Potentiometry is a branch of analytical chemistry that measures the electric potential (voltage) of an electrochemical cell, consisting of two electrodes placed in a solution when there is zero current flow. This potential difference arises from redox reactions—chemical reactions that involve the transfer of electrons—occurring at the surfaces of the electrodes. At each electrode, an equilibrium is established between the ions in the solution and the electrode material. This equilibrium creates a stable potential, known as the electrode potential, which depends on the type and concentration of ions in the solution. ^[1–4]

By measuring the potential difference between the two electrodes, potentiometry provides valuable information about a solution’s composition. It helps determine properties such as pH, the concentration of specific ions, and how these properties change during a chemical reaction.

To better understand how potentiometry works in practice, let us explore the key components of a typical potentiometric system.

Basic Principles

The above diagram shows a typical potentiometric cell, where a zinc anode (left) undergoes oxidation and a silver cathode (right) undergoes reduction. The salt bridge (KCl solution) connects the two half-cells, allowing the flow of ions (K⁺ and Cl⁻) to maintain electrical neutrality in each half-cell while preventing the mixing of different solutions. It also ensures the cell can reach equilibrium without significant disruption. ^[1,2,4,5]

The potentiometer measures the potential difference (voltage) between the electrodes, which depends on the ion concentrations in the solutions. The system is designed for no net electron flow, ensuring the potential difference reflects the true equilibrium potential of the cell. ^[1–5] 

Chemical Reactions ^[1]

Anode

Zinc atoms are reduced, lose electrons, and become zinc ions.

Reaction:

Zn (s) → Zn²⁺ (aq) + 2e⁻

This releases two electrons per zinc atom. The Zn anode dissolves over time as it loses mass.

Cathode

Silver ions in solution gain electrons to form solid silver.

Reaction:

Ag⁺ (aq) + e⁻ → Ag (s)

Electrons from the Ag electrode reduce the silver ions at the cathode. As solid silver deposits onto the silver cathode, its mass increases.

Overall Cell Reaction

By combining the half-reactions and balancing electrons, the overall redox process is:

Zn (s) + 2Ag⁺ (aq) → 2Ag (s) + Zn²⁺ (aq)

Equation

The relationship between the measured potential and ion concentration is described by the Nernst equation: ^[1,2,4,5]

E = E⁰ – (RT/nF) ln Q

Where:

– E: Measured potential

– E⁰: Standard cell potential

– R: Gas constant

– T: Temperature in Kelvin

– n: Number of electrons transferred

– F: Faraday constant

– Q: Reaction quotient (ratio of product and reactant concentrations)

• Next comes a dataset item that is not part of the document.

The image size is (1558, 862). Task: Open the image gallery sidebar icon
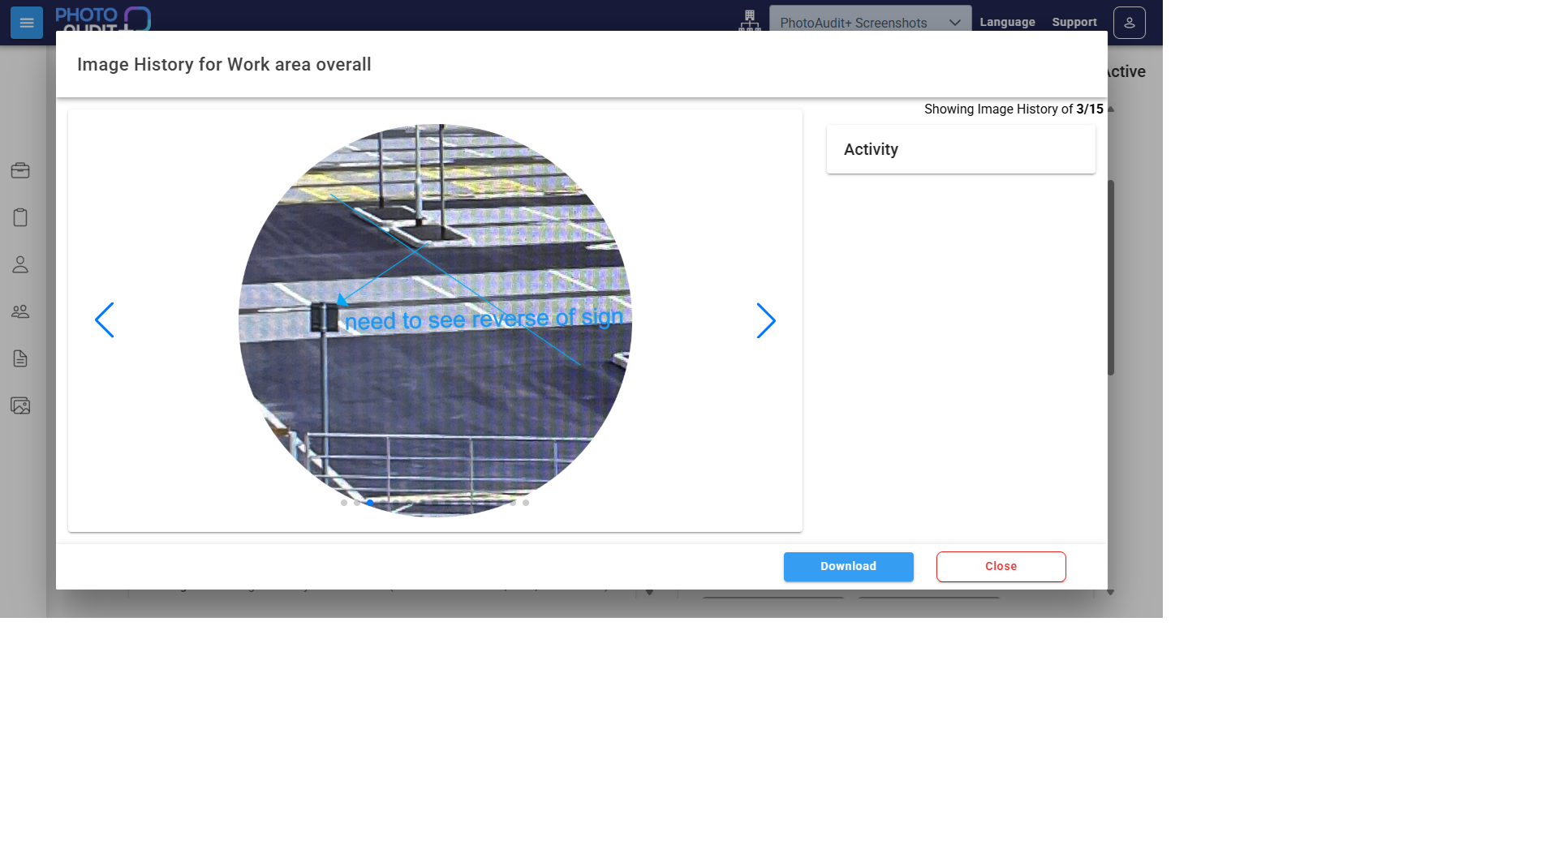20,405
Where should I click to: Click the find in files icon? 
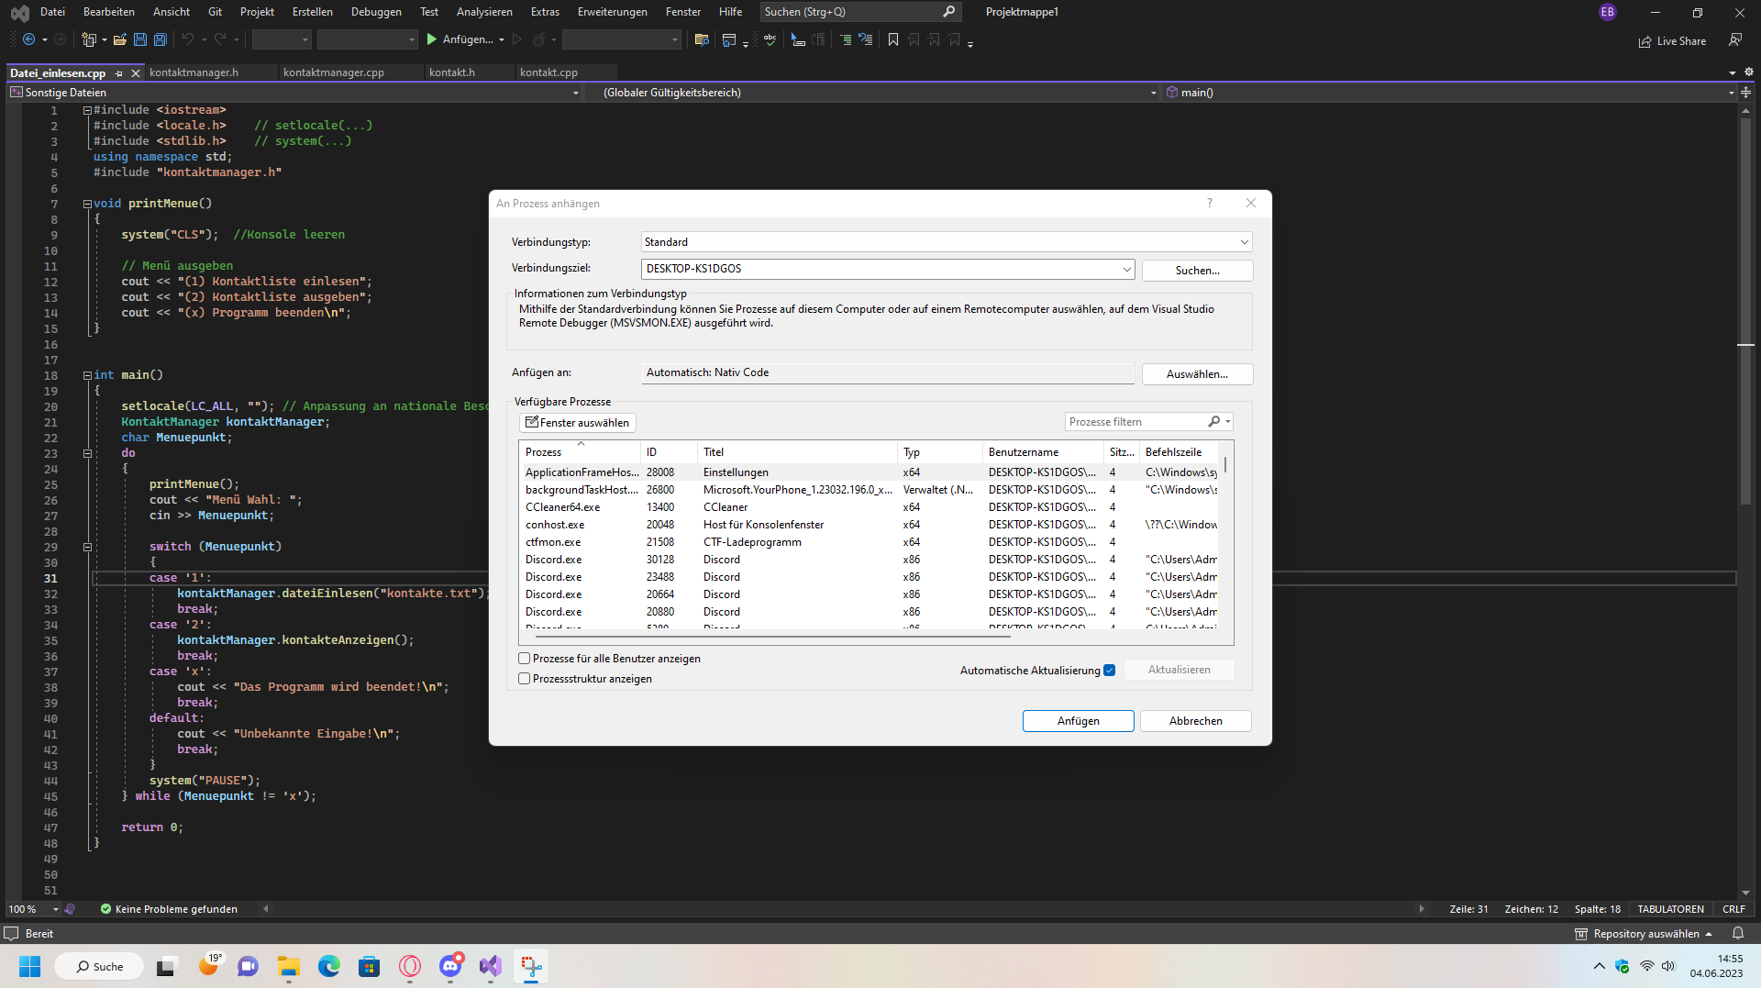(702, 39)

By applying the Nernst equation to the measured potential, we can calculate the concentration of the unknown ion in the solution.

Applications ^[1]

1. pH Determination: A key use of potentiometry is to measure pH, which indicates whether a solution is acidic or basic. This is done using pH electrodes (commonly called glass electrodes). The Nernst equation is applied to convert the measured electrode potential into a pH value.
2. Measurement of Ion Concentration: Potentiometry plays an important role in determining the concentration of specific ions in a solution. This is achieved using ion-selective electrodes (ISEs), which are designed to respond to particular ions like sodium, potassium, calcium, or chloride.
3. Complexometric Titration: In complexometric titrations, potentiometry helps measure the concentration of metal ions. A titrant is added that forms a stable complex with the metal ion in the solution, and the endpoint is indicated by a sudden change in electrode potential.
4. Redox Titration: Potentiometric methods are also used in redox titrations to find the concentration of reducing or oxidizing agents. A redox indicator electrode (Pt, Au, Pd) detects the changes in potential. This technique is commonly used in determining substances like vitamin C and in analyzing redox-active compounds in solution.
5. Trace-Level Analysis: Potentiometry is highly effective for detecting trace amounts of substances due to its sensitivity and selectivity. Environmental testing, food safety assessments, and pharmaceutical quality control often utilize potentiometry to monitor contaminants at very low concentrations.